[Collected data]
========================================

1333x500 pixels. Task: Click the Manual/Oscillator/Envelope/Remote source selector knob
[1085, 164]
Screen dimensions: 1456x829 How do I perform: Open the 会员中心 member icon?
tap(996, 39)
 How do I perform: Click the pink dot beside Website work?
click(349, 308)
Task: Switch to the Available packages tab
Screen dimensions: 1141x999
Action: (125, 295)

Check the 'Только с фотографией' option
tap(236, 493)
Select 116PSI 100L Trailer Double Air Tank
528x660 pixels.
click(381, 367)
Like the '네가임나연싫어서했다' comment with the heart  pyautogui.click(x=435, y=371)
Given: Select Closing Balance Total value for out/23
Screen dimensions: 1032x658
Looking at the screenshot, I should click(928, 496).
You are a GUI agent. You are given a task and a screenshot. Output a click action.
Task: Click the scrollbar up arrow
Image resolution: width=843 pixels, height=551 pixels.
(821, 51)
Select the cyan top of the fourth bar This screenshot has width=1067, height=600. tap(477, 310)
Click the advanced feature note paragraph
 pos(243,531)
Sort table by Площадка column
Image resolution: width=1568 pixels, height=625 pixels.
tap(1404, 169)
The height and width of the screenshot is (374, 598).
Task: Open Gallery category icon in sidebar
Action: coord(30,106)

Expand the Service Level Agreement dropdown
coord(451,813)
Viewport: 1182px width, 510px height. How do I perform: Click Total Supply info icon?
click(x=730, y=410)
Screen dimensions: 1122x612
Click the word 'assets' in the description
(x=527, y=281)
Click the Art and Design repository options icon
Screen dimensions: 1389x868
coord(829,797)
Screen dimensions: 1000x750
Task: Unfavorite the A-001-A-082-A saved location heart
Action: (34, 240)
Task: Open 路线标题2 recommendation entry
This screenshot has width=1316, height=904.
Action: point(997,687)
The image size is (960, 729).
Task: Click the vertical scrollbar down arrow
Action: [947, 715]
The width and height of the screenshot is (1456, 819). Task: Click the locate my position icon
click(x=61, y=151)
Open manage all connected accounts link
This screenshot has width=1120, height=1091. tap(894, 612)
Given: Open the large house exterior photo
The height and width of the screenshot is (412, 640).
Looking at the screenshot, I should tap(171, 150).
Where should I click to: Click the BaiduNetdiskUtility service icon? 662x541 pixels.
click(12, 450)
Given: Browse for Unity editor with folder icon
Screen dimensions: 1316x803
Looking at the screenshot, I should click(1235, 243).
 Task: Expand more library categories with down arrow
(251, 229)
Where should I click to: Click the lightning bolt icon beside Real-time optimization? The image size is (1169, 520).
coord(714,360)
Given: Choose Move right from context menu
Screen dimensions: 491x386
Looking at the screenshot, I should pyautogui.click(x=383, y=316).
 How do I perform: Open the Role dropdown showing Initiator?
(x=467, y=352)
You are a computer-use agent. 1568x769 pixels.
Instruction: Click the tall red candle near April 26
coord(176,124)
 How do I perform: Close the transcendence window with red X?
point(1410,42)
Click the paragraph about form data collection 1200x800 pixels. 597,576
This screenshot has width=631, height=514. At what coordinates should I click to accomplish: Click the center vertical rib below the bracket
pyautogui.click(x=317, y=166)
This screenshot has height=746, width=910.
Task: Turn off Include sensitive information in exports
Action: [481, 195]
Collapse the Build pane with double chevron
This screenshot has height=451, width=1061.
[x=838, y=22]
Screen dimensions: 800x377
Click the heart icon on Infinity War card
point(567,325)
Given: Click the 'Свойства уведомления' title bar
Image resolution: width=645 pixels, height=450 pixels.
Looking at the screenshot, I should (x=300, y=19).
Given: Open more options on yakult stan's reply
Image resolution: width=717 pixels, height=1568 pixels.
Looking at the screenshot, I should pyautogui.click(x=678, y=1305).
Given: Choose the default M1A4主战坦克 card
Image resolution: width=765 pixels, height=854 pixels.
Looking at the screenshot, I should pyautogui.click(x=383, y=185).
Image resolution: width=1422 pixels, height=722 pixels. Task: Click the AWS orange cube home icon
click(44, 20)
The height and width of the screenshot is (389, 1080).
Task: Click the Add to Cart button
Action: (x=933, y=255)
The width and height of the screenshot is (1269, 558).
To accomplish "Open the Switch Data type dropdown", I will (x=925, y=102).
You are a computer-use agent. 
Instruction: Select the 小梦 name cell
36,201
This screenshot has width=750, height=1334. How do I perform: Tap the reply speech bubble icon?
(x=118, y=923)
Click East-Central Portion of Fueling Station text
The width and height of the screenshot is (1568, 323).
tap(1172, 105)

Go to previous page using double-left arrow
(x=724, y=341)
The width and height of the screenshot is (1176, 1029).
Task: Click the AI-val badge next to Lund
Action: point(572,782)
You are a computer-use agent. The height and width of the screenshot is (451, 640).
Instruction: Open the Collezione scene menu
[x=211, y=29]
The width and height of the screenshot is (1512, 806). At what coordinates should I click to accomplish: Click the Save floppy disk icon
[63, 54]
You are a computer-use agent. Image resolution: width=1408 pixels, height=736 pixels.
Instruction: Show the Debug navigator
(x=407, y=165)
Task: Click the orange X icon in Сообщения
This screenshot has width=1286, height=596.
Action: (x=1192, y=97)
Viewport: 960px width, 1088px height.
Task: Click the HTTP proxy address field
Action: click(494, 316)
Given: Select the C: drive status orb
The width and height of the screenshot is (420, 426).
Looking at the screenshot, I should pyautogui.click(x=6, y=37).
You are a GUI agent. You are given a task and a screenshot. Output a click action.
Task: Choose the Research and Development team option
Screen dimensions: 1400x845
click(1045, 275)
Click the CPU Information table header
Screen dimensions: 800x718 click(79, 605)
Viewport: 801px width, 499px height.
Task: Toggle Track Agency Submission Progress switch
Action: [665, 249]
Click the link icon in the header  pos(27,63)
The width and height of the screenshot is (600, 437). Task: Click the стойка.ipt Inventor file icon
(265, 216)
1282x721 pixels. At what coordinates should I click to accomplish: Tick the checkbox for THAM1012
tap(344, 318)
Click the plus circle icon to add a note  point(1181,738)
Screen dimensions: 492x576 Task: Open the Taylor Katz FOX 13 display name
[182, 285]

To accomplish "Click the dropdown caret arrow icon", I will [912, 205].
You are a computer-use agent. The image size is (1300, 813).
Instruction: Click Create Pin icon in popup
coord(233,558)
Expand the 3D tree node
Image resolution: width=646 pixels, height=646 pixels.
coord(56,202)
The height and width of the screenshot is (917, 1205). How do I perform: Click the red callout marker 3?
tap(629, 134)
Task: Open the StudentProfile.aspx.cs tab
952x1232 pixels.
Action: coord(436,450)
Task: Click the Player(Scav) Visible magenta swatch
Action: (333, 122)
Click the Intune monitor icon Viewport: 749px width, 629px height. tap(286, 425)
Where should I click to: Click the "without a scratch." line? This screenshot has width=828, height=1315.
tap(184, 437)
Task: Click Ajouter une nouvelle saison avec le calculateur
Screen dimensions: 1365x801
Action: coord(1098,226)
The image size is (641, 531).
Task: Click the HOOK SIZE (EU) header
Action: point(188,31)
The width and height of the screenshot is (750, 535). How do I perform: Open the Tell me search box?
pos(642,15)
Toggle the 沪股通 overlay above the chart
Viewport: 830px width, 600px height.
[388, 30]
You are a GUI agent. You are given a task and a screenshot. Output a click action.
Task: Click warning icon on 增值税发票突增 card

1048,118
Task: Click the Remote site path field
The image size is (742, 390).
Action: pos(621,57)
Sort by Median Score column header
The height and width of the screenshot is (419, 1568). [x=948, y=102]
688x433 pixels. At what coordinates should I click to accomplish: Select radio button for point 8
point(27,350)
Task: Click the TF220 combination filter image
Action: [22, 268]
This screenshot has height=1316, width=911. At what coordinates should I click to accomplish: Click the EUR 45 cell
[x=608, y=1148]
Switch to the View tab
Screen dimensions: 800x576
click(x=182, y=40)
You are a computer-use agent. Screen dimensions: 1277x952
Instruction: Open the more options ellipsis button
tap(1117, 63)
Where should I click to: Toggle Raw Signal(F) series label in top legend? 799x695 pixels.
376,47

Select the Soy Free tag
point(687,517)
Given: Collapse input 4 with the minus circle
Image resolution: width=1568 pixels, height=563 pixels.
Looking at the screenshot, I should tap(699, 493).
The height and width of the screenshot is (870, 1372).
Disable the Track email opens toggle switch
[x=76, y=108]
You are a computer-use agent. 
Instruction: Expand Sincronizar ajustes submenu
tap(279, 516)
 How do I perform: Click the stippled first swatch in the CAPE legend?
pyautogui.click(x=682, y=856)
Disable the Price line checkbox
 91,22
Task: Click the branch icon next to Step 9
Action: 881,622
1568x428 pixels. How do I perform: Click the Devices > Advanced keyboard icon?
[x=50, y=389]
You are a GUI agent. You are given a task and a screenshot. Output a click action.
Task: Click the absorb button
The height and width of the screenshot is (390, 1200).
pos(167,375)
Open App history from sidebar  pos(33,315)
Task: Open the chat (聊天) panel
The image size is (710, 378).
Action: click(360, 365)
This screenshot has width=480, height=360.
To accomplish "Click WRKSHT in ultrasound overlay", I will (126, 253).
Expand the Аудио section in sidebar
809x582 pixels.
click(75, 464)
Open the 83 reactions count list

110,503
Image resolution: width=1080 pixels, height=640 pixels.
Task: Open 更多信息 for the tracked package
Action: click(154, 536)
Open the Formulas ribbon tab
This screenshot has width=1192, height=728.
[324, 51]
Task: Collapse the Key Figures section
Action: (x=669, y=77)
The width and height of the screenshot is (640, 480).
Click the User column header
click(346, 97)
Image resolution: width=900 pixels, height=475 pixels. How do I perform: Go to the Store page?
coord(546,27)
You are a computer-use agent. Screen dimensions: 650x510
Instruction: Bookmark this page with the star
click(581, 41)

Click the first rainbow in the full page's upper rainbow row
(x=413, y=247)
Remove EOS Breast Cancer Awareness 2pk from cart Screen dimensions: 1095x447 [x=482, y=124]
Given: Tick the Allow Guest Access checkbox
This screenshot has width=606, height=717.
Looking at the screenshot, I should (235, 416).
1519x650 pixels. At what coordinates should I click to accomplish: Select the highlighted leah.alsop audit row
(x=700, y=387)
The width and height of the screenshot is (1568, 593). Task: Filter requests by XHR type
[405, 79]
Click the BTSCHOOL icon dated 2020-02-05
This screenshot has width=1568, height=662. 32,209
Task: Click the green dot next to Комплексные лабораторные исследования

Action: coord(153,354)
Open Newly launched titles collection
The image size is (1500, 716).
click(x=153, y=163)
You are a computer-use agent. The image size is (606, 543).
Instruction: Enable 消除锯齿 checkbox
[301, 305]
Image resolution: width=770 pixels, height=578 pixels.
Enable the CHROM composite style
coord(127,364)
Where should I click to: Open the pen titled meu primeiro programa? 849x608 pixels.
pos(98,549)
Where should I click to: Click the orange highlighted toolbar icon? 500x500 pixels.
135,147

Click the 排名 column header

========================================

_TASK REQUIREMENTS:_ Look through the entries above and copy each line that has "will" in it.

_THE ANSWER:_
To accomplish "Open the Switch Data type dropdown", I will (x=925, y=102).
To accomplish "Click the dropdown caret arrow icon", I will [912, 205].
To accomplish "Click WRKSHT in ultrasound overlay", I will (126, 253).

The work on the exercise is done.